▶ Short exercise:
Update the lines below by replacing "UNIX用" with "Linux用" wherever it appears, and keep everything else unchanged. Leave the pictures out of your answer.

• • • •

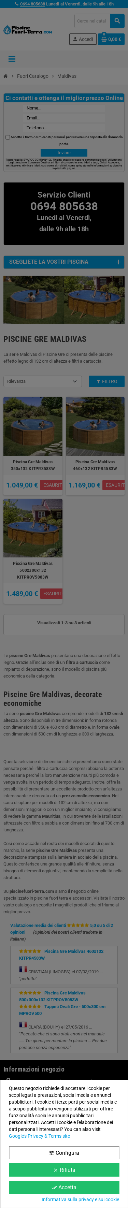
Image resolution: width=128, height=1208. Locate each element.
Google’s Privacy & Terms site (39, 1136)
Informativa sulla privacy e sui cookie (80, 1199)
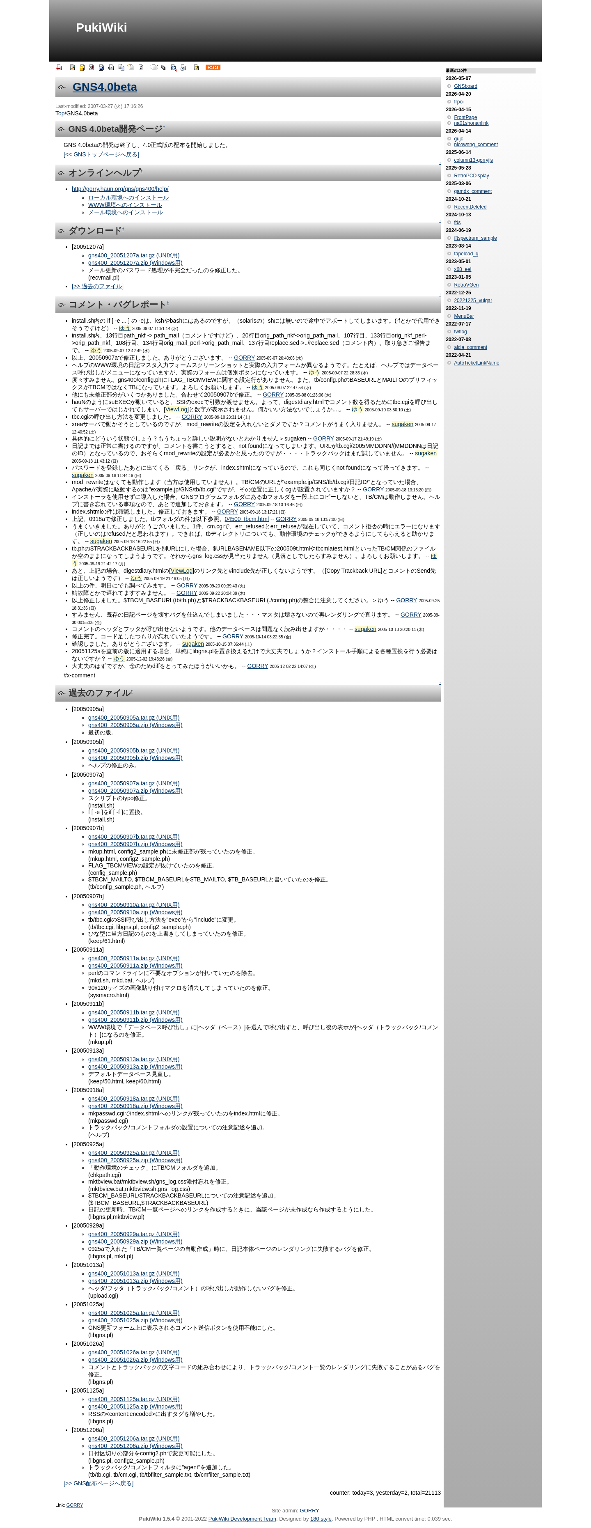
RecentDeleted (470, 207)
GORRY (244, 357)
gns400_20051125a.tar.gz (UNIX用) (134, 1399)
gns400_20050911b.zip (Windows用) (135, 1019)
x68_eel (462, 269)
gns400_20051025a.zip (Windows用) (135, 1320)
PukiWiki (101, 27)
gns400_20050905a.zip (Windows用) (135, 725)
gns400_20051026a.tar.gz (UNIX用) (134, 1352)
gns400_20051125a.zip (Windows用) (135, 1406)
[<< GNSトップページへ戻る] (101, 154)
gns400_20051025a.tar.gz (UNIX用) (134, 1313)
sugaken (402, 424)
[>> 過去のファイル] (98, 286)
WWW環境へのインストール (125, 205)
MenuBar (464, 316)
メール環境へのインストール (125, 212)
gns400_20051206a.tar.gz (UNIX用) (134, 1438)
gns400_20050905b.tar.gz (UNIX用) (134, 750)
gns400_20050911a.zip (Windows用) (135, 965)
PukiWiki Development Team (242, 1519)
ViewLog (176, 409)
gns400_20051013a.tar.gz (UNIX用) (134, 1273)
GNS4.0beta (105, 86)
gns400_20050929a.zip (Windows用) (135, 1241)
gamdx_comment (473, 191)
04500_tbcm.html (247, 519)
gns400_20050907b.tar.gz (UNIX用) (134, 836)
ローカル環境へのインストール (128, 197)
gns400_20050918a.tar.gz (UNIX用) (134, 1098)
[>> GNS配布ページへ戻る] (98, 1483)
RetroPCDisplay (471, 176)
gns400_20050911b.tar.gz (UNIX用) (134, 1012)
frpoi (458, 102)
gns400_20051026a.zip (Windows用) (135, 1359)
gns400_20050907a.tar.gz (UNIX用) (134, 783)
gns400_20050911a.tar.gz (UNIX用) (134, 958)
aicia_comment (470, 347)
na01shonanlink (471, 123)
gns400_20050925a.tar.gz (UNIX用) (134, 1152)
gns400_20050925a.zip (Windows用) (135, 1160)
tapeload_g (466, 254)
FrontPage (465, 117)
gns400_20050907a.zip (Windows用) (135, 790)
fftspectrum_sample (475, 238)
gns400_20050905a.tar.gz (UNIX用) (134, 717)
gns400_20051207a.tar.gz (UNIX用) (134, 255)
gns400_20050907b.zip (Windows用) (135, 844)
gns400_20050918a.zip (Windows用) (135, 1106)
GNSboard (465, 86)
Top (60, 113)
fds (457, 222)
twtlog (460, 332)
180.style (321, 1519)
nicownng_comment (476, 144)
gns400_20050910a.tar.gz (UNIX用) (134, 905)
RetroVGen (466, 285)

• • • •

▶ Exercise result:
Image resolution: width=128, height=1208. Locate each element.
Google’s Privacy & Terms site (39, 1136)
Informativa sulla privacy e sui cookie (80, 1199)
RecentDeleted (470, 207)
GORRY (244, 357)
gns400_20051125a.tar.gz (Linux用) (134, 1399)
gns400_20050911b.zip (Windows用) (135, 1019)
x68_eel (462, 269)
gns400_20051025a.zip (Windows用) (135, 1320)
PukiWiki (101, 27)
gns400_20050905a.zip (Windows用) (135, 725)
gns400_20051026a.tar.gz (Linux用) (134, 1352)
gns400_20051125a.zip (Windows用) (135, 1406)
[<< GNSトップページへ戻る] (101, 154)
gns400_20051025a.tar.gz (Linux用) (134, 1313)
sugaken (402, 424)
[>> 過去のファイル] (98, 286)
WWW環境へのインストール (125, 205)
MenuBar (464, 316)
メール環境へのインストール (125, 212)
gns400_20051206a.tar.gz (Linux用) (134, 1438)
gns400_20050905b.tar.gz (Linux用) (134, 750)
gns400_20050911a.zip (Windows用) (135, 965)
PukiWiki Development Team (242, 1519)
ViewLog (176, 409)
gns400_20051013a.tar.gz (Linux用) (134, 1273)
GNS4.0beta (105, 86)
gns400_20050929a.zip (Windows用) (135, 1241)
gamdx_comment (473, 191)
04500_tbcm.html (247, 519)
gns400_20050907b.tar.gz (Linux用) (134, 836)
ローカル環境へのインストール (128, 197)
gns400_20050918a.tar.gz (Linux用) (134, 1098)
[>> GNS配布ページへ戻る] (98, 1483)
RetroPCDisplay (471, 176)
gns400_20050911b.tar.gz (Linux用) (134, 1012)
frpoi (458, 102)
gns400_20051026a.zip (Windows用) (135, 1359)
gns400_20050907a.tar.gz (Linux用) (134, 783)
gns400_20050911a.tar.gz (Linux用) (134, 958)
aicia_comment (470, 347)
na01shonanlink (471, 123)
gns400_20050925a.tar.gz (Linux用) (134, 1152)
gns400_20050925a.zip (Windows用) (135, 1160)
tapeload_g (466, 254)
FrontPage (465, 117)
gns400_20050907a.zip (Windows用) (135, 790)
fftspectrum_sample (475, 238)
gns400_20050905a.tar.gz (Linux用) (134, 717)
gns400_20051207a.tar.gz (Linux用) (134, 255)
gns400_20050907b.zip (Windows用) (135, 844)
gns400_20050918a.zip (Windows用) (135, 1106)
GNSboard (465, 86)
Top (60, 113)
fds (457, 222)
twtlog (460, 332)
180.style (321, 1519)
nicownng_comment (476, 144)
gns400_20050910a.tar.gz (Linux用) (134, 905)
RetroVGen (466, 285)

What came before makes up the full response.